Fundamentals of Data Transformation / Common Aggregation Pipelines: $match, $group, $unwind, $project
MongoDB's aggregation framework provides many stages to query, process, and transform data. While you can use and combine stages as you like, there are several common pipelines you can use as blueprints to accomplish common tasks.
In this video, we'll walk you through one common aggregation pipeline sequence using the match, group, and project stages.
Match is used to filter for specific documents. The group stage groups documents by a specified value.
Finally, the project stage is used so the pipeline returns only the fields we need. Before we get into the pipeline, let's briefly introduce you to the dataset.
We'll be working with data from an online bookstore app in a sales collection.

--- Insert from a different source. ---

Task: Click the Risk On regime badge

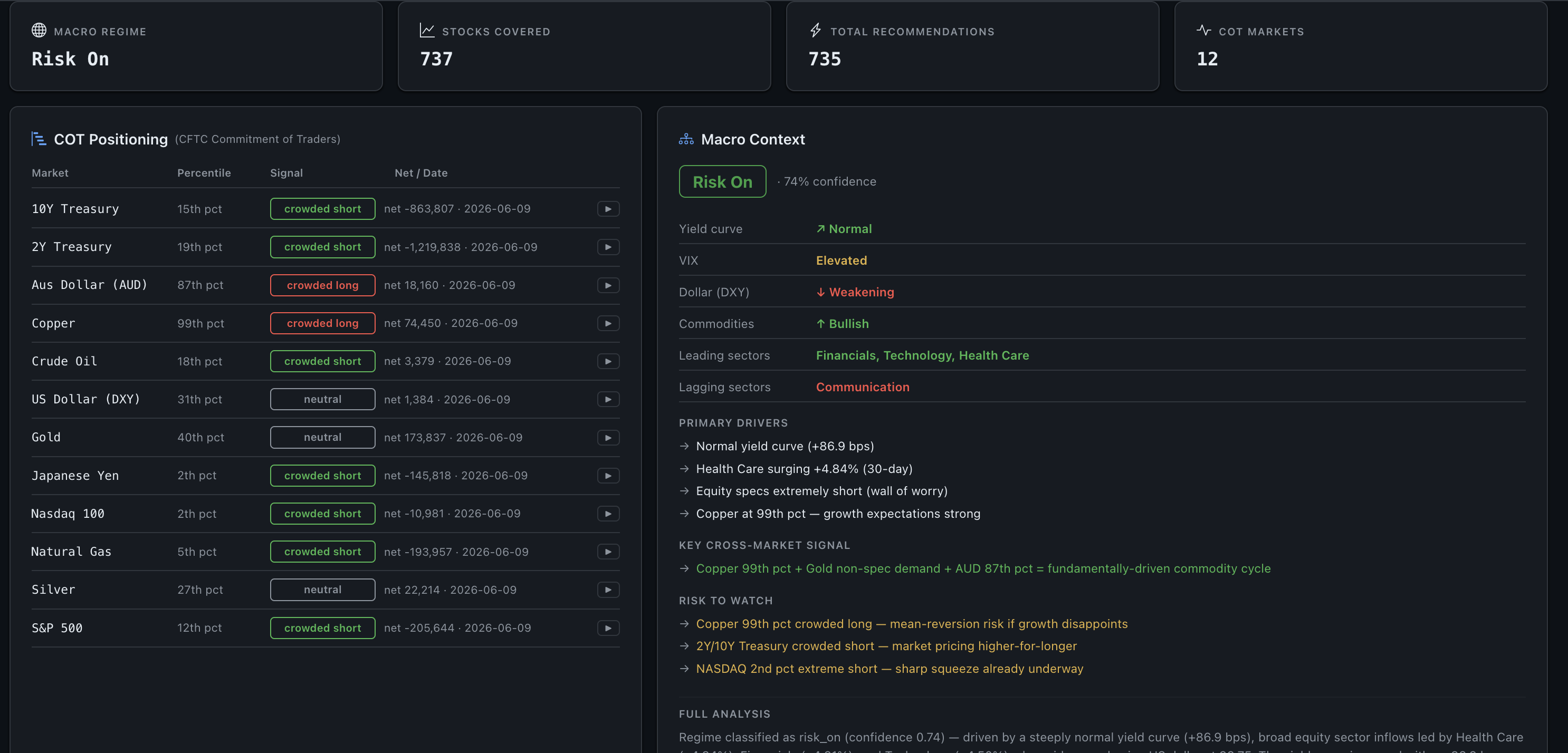Action: (x=722, y=181)
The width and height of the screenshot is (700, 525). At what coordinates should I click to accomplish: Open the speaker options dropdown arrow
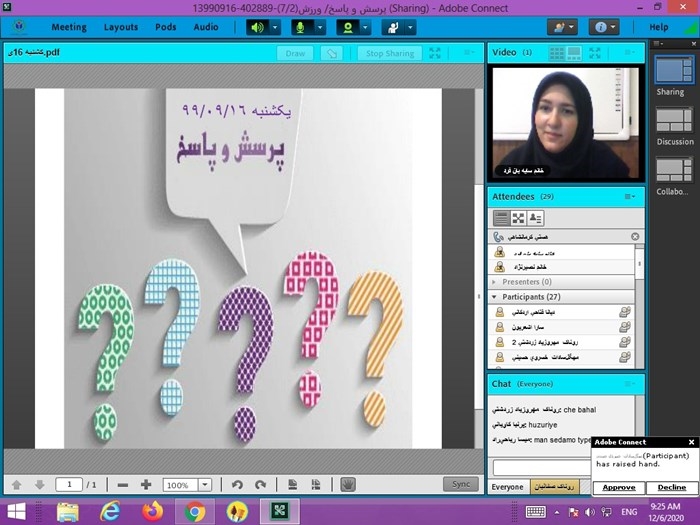tap(276, 27)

We wanna generate a report showing the total revenue generated from book sales for each genre of book during twenty twenty four. We can use this information to make informed decisions about inventory and marketing. We'll use MongoDB's aggregation framework to accomplish this task. Let's get started.
First, let's look at an example document from the sales collection.
As you can see, it contains documents which record all of the books sold to a specific customer on a particular date. The customer is recorded as an object ID, which references our customer's collection.
Note that the books field is an array where each book in the array contains the genre and price. We need to group all books sold by genre. To do this, we'll use the match and group stages.
Since the genres are stored in an array, we also need an unwind stage after the match stage in our pipeline.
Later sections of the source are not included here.